By Mass Communication Specialist 1st Class James Green, Navy Office of Community Outreach
Photo By Mass Communication Specialist 1st Class Heidi Cheek
SAN DIEGO – A Fort Lauderdale, Florida, native and 2015 South Plantation High School graduate is serving in the U.S. Navy aboard the aircraft carrier USS Theodore Roosevelt, which recently returned from a 7-month deployment.
Petty Officer 3rd Class Philip Powell is an aviation boatswain’s mate (equipment) aboard the carrier operating out of San Diego. A Navy aviation boatswain’s mate (equipment) is responsible for supervising the safe launching of the aircraft.
Powell credits success in the Navy to many of the lessons learned growing up in Fort Lauderdale.
“It’s important to always have pride in what you are doing,” said Powell. “Taking pride in what you are doing motivates you to do better.”
The crew spent the deployment supporting Operations Inherent Resolve and Freedom’s Sentinel, as well as maritime security cooperation efforts in the Arabian Gulf and Pacific Ocean.
The ship transited more than 56,000 miles, and made five port calls in four different countries, to include the United Arab Emirates, the Kingdom of Bahrain, the Republic of Singapore, and the Republic of the Philippines, as well as port calls in Hawaii and Guam.
“This deployment was a learning experience,” said Powell. “I had to learn how to lead a group of people filled with many different personalities.”
Named in honor of former President Theodore Roosevelt, the carrier is longer than three football fields, measuring nearly 1,100 feet. The ship, a true floating city, weighs more than 100,000 tons and has a flight deck that is 252 feet wide.
Powerful catapults slingshot the aircraft off the bow of the ship. The planes land aboard the carrier by snagging a steel cable with an arresting hook that protrudes from the rear of the aircraft.
As a sailor with numerous responsibilities, Powell learns about life at sea serving in the Navy and the importance of taking personal responsibility while leading others.

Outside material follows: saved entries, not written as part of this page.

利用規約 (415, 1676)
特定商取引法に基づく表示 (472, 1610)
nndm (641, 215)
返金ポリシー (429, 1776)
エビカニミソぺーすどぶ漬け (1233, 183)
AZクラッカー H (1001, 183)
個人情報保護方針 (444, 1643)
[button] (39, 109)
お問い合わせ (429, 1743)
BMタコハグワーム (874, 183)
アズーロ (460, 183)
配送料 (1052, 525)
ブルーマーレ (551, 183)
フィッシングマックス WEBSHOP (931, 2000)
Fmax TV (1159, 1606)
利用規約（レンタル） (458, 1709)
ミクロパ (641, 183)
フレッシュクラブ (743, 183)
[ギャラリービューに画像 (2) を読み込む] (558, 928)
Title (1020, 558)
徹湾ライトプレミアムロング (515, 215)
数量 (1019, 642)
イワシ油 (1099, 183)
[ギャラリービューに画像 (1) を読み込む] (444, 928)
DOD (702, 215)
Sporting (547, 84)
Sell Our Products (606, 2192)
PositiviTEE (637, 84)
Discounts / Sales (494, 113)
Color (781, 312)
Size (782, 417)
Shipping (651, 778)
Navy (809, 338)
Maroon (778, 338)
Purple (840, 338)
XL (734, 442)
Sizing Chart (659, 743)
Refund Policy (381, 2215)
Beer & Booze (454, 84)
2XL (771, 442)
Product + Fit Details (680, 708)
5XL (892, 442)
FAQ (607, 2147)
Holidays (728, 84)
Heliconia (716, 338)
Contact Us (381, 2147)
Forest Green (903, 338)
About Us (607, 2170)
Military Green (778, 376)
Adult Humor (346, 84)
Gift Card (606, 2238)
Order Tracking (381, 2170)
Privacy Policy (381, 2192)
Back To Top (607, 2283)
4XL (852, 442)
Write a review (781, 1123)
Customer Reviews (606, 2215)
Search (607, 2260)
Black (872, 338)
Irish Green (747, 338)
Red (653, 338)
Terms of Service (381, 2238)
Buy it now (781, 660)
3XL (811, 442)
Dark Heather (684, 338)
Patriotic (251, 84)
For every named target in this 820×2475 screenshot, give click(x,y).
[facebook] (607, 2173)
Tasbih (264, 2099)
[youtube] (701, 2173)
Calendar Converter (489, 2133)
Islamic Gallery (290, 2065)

Sailors’ jobs are highly varied aboard the carrier. Approximately 3,200 men and women make up the ship’s crew, which keeps all parts of the aircraft carrier running smoothly — this includes everything from washing dishes and preparing meals to handling weaponry and maintaining the nuclear reactors. Another 2,500 men and women form the air wing responsible for flying and maintaining the aircraft aboard the ship.
“What Rough Riders have accomplished during this deployment was truly inspirational,” said Capt. Carlos Sardiello, commanding officer Theodore Roosevelt. “Earning the privilege to be called the best one day at a time; every sailor and Marine made what is very difficult look easy. We are immensely proud of the hard work and dedication that was exhibited as well as the sacrifices of the families.”
Theodore Roosevelt, like each of the Navy’s aircraft carriers, is designed for a 50-year service life. When the air wing is embarked, the ship carries more than 70 attack jets, helicopters and other aircraft, all of which take off from and land aboard the carrier at sea.
All of this makes the Theodore Roosevelt a self-contained mobile airport and strike platform, and often the first response to a global crisis because of a carrier’s ability to operate freely in international waters anywhere on the world’s oceans.
As a member of one of the U.S. Navy’s most relied upon assets, Powell and other Theodore Roosevelt sailors know they are part of a legacy that will last beyond their lifetimes providing the Navy the nation needs.
“Serving in the Navy has given me the opportunity to represent not only my family but my country too,” added Powell.